Nello stesso tempo cominciò a pubblicare poesie e racconti. Di questi ultimi in Italia venne tradotta nel 1989 la raccolta Voci all'imbrunire (Edizioni Lavoro, Roma 1989). L'opera, purtroppo non più in catalogo, è però presente in molte biblioteche, tra cui la Biblioteca Panizzi di Reggio Emilia: magia, ironia, tragedia si intrecciano nei racconti, rappresentando molti aspetti di un paese problematico, ma vitale, un paese dove le antiche tradizioni si mescolano alla modernità.
Recentemente Mia Couto ha inaugurato l'anno accademico presso la Facoltà di Arte e Comunicazione della Università Eduardo Mondlane di Maputo, con un bellissimo discorso dal titolo Dalla cecità collettiva all'apatia. In esso lo scrittore indica l'assuefazione al negativo come fonte di tanti mali: non indignarsi per la violenza, l'ingiustizia, la corruzione, il cattivo funzionamento ecc. equivale ad accettare e, prima o poi, a giustificare.

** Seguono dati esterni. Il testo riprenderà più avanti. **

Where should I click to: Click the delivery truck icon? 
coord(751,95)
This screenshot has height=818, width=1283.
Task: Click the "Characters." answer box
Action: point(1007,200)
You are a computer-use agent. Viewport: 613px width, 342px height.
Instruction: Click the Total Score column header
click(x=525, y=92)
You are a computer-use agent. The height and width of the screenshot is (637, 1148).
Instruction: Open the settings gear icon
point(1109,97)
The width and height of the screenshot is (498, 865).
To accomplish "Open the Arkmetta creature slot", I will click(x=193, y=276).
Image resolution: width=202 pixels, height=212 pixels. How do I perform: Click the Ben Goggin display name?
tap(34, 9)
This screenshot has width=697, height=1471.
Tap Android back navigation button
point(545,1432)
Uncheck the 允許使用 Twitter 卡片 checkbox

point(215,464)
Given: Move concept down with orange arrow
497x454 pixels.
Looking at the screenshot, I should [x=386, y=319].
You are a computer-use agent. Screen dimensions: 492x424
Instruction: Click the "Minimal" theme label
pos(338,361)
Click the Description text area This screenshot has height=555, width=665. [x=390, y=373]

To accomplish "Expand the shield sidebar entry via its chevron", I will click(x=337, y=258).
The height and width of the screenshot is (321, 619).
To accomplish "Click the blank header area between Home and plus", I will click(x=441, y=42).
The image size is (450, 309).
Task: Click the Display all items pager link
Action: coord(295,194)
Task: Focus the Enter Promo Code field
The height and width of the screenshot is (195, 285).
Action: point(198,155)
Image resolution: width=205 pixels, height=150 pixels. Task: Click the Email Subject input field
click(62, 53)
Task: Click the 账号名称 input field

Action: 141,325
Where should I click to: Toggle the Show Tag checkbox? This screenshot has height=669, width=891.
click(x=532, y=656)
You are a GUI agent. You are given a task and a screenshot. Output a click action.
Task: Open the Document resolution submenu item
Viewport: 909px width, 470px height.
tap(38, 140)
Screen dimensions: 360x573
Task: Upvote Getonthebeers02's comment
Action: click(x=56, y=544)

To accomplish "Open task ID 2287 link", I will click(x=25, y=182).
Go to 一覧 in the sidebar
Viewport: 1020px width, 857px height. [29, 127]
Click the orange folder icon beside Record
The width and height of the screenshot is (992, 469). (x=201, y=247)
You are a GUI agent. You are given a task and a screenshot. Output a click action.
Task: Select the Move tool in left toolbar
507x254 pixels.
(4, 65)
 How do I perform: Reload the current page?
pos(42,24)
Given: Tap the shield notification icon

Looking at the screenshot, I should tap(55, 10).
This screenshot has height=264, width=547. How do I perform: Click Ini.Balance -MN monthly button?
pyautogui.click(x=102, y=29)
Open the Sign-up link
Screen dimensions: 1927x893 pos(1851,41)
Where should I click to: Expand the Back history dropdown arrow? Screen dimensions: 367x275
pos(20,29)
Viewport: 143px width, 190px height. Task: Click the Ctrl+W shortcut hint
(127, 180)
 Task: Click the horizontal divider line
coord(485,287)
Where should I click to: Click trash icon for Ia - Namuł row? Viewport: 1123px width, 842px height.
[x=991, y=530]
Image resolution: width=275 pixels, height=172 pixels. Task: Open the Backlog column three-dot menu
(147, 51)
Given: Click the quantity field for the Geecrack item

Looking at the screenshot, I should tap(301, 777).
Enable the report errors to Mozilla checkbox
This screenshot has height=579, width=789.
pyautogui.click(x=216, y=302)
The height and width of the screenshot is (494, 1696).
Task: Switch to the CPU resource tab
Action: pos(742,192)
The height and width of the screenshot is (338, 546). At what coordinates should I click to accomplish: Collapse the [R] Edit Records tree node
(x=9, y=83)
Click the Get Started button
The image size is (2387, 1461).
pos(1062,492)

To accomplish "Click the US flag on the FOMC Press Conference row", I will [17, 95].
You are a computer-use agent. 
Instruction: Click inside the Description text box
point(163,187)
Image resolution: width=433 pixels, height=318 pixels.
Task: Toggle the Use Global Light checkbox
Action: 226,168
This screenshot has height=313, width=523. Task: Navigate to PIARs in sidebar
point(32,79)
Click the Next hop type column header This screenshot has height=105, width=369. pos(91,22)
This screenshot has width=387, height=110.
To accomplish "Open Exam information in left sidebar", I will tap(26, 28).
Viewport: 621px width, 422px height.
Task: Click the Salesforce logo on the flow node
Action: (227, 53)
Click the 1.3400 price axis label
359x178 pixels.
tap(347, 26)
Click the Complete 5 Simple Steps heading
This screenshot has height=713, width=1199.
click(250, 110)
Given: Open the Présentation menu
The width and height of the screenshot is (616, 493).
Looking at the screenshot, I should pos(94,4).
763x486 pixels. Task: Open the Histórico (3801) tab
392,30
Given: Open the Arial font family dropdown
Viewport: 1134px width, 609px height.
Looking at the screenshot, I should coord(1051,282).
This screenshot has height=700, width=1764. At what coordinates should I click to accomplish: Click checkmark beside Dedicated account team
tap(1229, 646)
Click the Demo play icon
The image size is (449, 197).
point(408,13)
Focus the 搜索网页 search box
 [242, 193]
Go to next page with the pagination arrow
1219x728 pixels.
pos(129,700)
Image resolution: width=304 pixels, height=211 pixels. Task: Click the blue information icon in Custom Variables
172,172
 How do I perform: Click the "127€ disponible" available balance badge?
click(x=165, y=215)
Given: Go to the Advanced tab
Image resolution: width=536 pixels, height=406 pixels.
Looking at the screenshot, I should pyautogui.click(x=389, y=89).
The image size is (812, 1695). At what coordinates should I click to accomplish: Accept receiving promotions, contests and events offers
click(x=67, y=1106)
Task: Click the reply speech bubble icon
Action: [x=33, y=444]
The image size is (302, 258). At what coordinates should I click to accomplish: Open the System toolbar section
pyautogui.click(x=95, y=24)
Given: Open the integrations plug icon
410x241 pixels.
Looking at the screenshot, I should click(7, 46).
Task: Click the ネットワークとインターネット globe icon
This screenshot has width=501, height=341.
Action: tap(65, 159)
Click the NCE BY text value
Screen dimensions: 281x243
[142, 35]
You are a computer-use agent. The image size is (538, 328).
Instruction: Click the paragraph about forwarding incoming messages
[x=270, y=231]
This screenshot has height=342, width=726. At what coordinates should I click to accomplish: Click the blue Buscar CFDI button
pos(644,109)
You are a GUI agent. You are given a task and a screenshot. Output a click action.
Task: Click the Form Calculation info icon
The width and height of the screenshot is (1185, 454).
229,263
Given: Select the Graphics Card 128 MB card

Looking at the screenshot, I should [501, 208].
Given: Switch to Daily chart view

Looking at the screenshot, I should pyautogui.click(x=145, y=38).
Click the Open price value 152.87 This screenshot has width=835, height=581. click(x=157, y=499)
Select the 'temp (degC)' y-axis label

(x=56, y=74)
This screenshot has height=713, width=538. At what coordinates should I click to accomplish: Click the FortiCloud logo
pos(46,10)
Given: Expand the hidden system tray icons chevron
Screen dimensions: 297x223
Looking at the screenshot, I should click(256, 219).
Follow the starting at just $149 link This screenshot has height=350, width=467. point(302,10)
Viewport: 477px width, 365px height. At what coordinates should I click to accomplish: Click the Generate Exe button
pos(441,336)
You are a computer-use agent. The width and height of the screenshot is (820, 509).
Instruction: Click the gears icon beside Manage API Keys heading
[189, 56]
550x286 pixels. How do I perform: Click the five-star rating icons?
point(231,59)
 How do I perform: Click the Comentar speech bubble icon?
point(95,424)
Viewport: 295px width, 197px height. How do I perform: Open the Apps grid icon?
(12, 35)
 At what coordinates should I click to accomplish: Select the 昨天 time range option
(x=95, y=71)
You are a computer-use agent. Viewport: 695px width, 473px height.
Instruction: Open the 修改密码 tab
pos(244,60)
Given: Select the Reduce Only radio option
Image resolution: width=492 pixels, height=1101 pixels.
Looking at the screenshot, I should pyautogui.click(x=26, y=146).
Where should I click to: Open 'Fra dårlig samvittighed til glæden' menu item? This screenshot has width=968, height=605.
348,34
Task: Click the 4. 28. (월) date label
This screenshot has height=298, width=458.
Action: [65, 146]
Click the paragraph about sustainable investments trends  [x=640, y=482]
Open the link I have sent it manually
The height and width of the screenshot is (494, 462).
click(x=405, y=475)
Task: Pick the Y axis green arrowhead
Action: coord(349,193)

Couto, ricordando con emozione i suoi anni da insegnante, rivendica alla cultura il ruolo fondamentale di "più potente veicolo di giustizia sociale" e strumento di lotta contro il diffuso meccanismo "che banalizza l'ingiustizia e rende invisibile la miseria materiale e morale."
Un discorso che, pensato per il Mozambico, è però di drammatica attualità anche nel nostro paese e in tutto il mondo occidentale, dove troppe volte egoismo e indifferenza soffocano e sopprimono il nostro sano senso di indignazione di fronte a ciò che in realtà è inaccettabile.